Cloning, expression, purification of human blood-brain barrier permeability related gene Caveolin-1

目的克隆与人血脑屏障通透性相关基因Caveolin-1,并在大肠埃希菌中表达,最后进行蛋白纯化、鉴定。方法根据基因库中收录的Caveolin-1基因序列,设计其上下游引物,经过PCR反应合成Caveolin-1双链,然后与pET28a(+)载体重组,筛选阳性克隆并对DNA序列分析鉴定。将已构建好的重组质粒pET28a-Caveolin-1转入化大肠埃希菌BL21(DE3),异丙基硫代半乳糖苷诱导融合蛋白表达,表达产物经镍离子亲和层析(Ni^(2+)-NTA)纯化,SDS-PAGE检测和Western blot鉴定。结果 PCR扩增的Caveolin-1 DNA片段经鉴定确认为人Caveolin-1基因。经异丙基硫代半乳糖苷诱导的含有pET28a-Caveolin-1重组质粒的DE3菌表达出重组人Caveolin-1融合蛋白。重组蛋白经Ni^(2+)-NTA亲和层析纯化,获得了较高纯度的融合蛋白。结论本研究成功克隆了人血脑屏障通透性相关基因Caveolin-1,并对其进行蛋白表达、纯化,获得了较高纯度融合蛋白,为进一步的相关临床研究奠定了基础。

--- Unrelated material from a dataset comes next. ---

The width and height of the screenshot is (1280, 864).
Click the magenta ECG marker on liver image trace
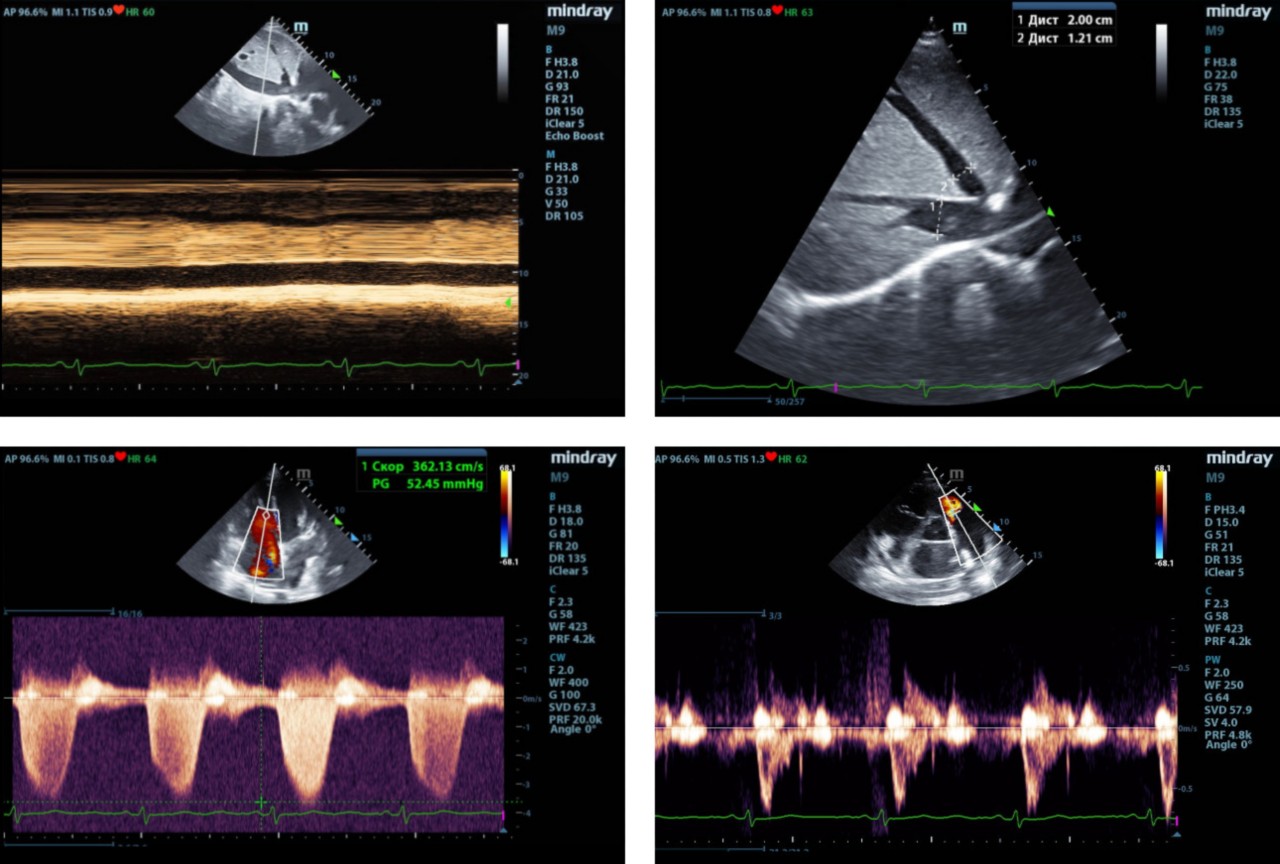(835, 386)
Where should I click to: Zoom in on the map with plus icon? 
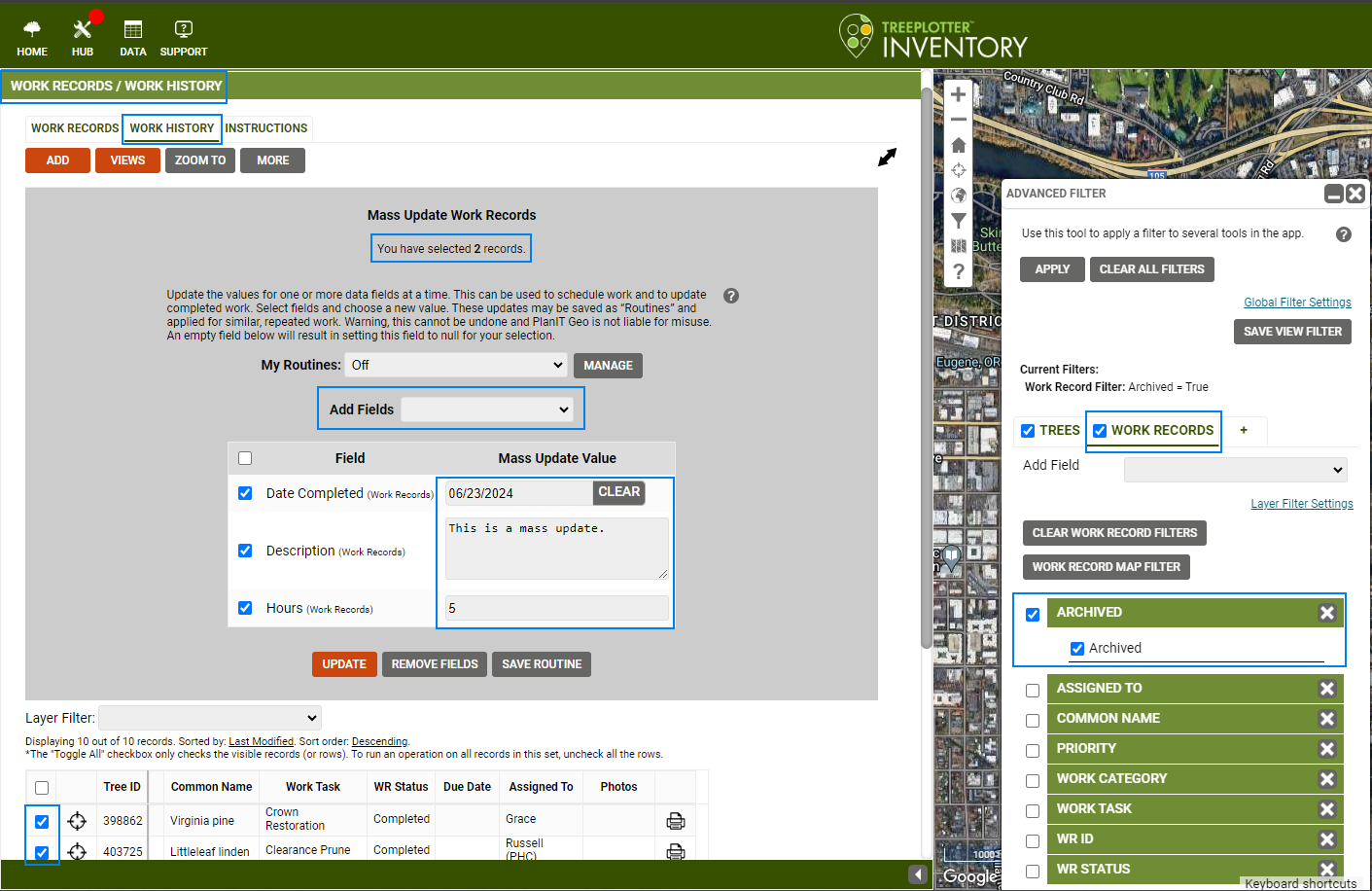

Objective To clone Caveolin-1, a gene related to human blood-brain barrier permeability, and express it in Escherichia coli. and to purify and identify the protein finally. Methods According to the sequence of Caveolin-1 gene contained in the gene bank, the upstream and downstream primers were designed. The Caveolin-1 double strand was synthesized by PCR and then recombined with pET28a （＋） vector. Positive clones were screened and identified by DNA sequence analysis. The constructed recombinant plasmid pET28a-Caveolin-1 was transfected into E. coli BL21 （DE3）, and the expression of the fusion protein was induced by IPTG. The expressed product was purified by Ni2＋-NTA affinity chromatography, identified by SDS-PAGE and Western blot. Results The Caveolin-1 DNA fragment amplified by PCR was identified as human Caveolin-1 gene. The recombinant human Caveolin-1 fusion protein was expressed by IPTG-induced DE3 strain containing the recombinant plasmid pET28a-Caveolin-1. The recombinant protein was purified by Ni2＋-NTA affinity chromatography to obtain a fusion protein of higher purity. Conclusion This study successfully cloned the blood-brain barrier permeability-related gene Caveolin-1, and expressed and purified the protein to obtain a higher purity fusion protein, which laid a foundation for further relevant clinical research.